Wetlands stall trail construction
Wetlands near the intersection of S.R. 32 and Rob Young Lane near Marion have the Summit County Commission rethinking construction plans for a non-motorized trail from Oakley to Kamas.
"If it can’t go all the way, then I see no point in wasting our money," Summit County Commissioner Ken Woolstenhulme said.
Completing the pathway along S.R. 32 could now require an additional $204,000, said Trish Murphy, a Summit County trails planner, adding that the price of the project has ballooned from an expected $344,555 to $559,070.
"Unfortunately, all of our problems these days are big-dollar problems because everything is so darned expensive," Summit County Commissioner Bob Richer said.
Murphy underestimated the cost of mitigating .34 acres of wetlands near Crooked Creek to the satisfaction of the U.S. Army Corps of Engineers, the federal agency the regulates wetlands.
"We have to buy 3.5 acres to mitigate for the .34 acre," Murphy said.
She hopes Summit County can purchase a nearby parcel that contains wetlands from members of the Hoyt family for $20,000 per acre.
"We would be preserving it," Murphy said.
The land would be fenced and livestock would be kept off the ground in exchange for a permit from the Corps of Engineers to build the trail near Rob Young Lane.
"They’re obviously getting a much better deal," Murphy said.
The County Commission, however, balked at Murphy’s request for $3,000 to have the property appraised.
"Talk to the property owner first," Richer said.
Woolstenhulme questioned Murphy’s estimates that the county could purchase nearly four acres of land in South Summit for $70,000.
"If you can get that for $20,000 (per acre) so be it, I don’t have any objections," Woolstenhulme said. "But knowing [the landowner] I’d be very surprised if you get it for that or even twice that."
The landowner is not obligated to sell the land, Richer stressed.
"How righteous now are these current project estimates?" he added, insisting, "maybe you should have the discussion with [the landowner] first."
Murphy was encouraged by commissioners to begin negotiating a price for the land. She is counting on grant money from the Utah Department of Transportation to help offset the budget shortfall, however, admits the Utah Transportation Commission must approve those expenditures.
Meanwhile, wetlands near Crooked Creek aren’t the only sensitive areas threatening completion of the trail, Woolstenhulme said, adding that several other wetlands must be mitigated near Marion.
"Should we have known that there were wetlands along the corridor?" Richer asked Murphy during a recent meeting in Coalville.
According to Murphy, county officials have already committed $148,503 to the project.
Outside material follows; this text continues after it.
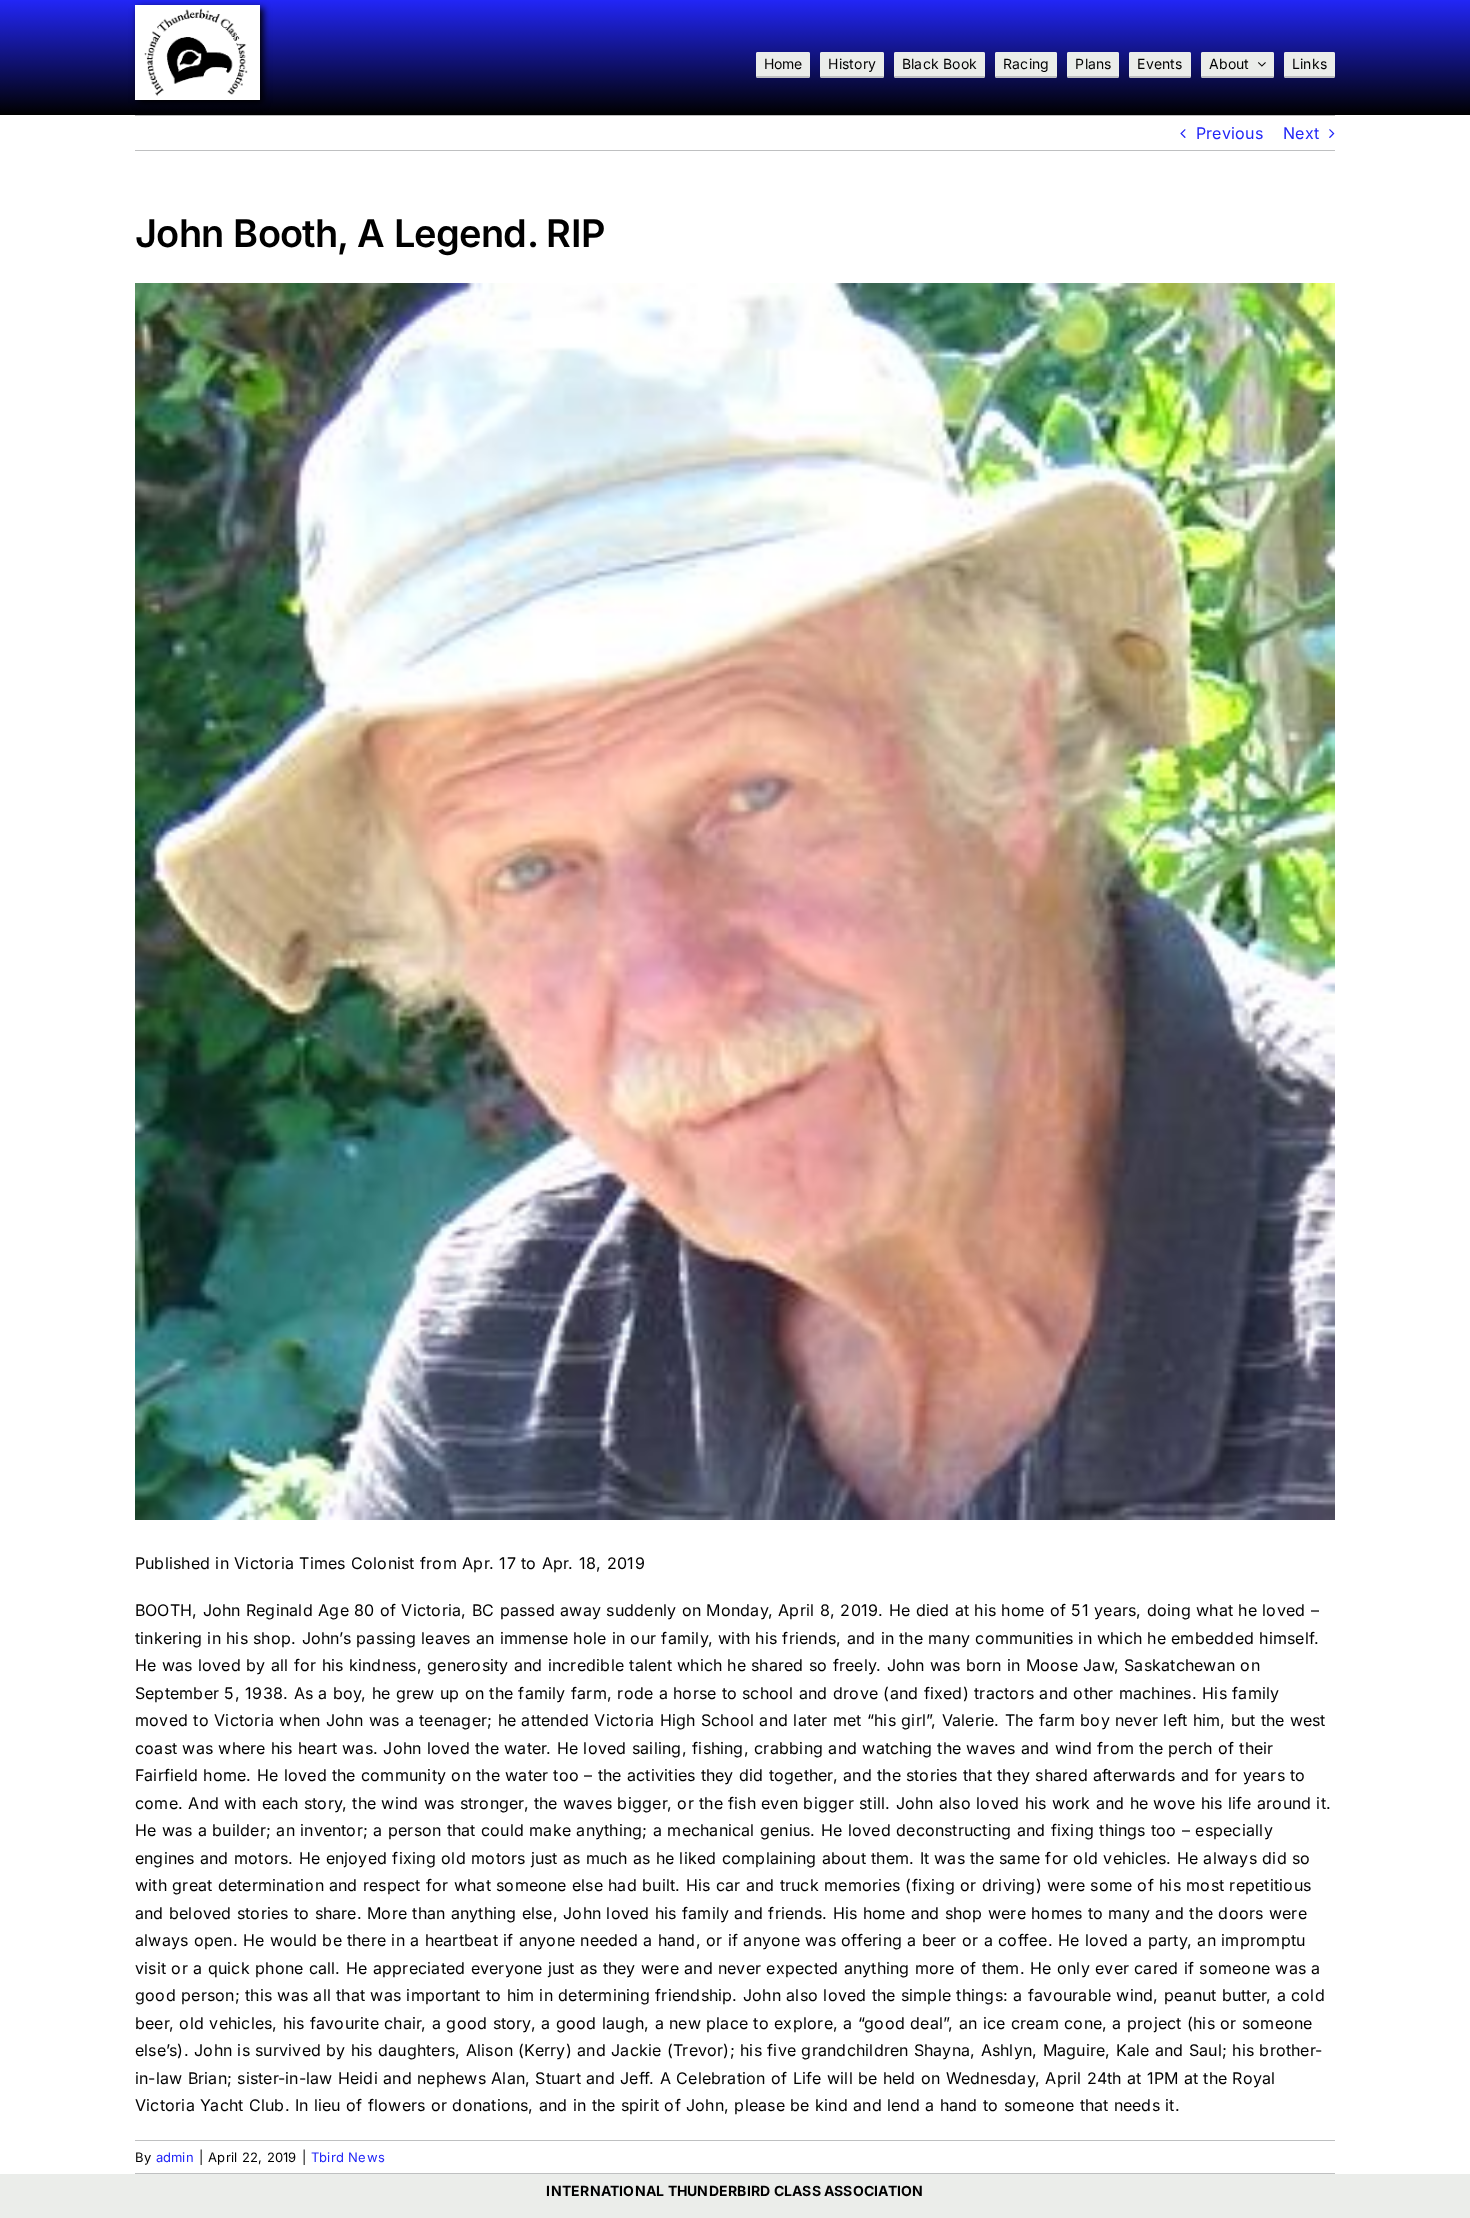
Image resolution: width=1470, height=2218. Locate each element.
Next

The Kamas Valley project has been contentious since it was proposed in 2004. The County Commission approved a 1.5-mile path along S.R. 32 from Oakley to Marion after several property owners opposed a proposal for a 3.5-mile trail adjacent to an irrigation canal the feeds the Weber and Provo rivers.
"A mile and a half is fine, but is it a mile and a half that is going to connect up to something?" Richer said in May.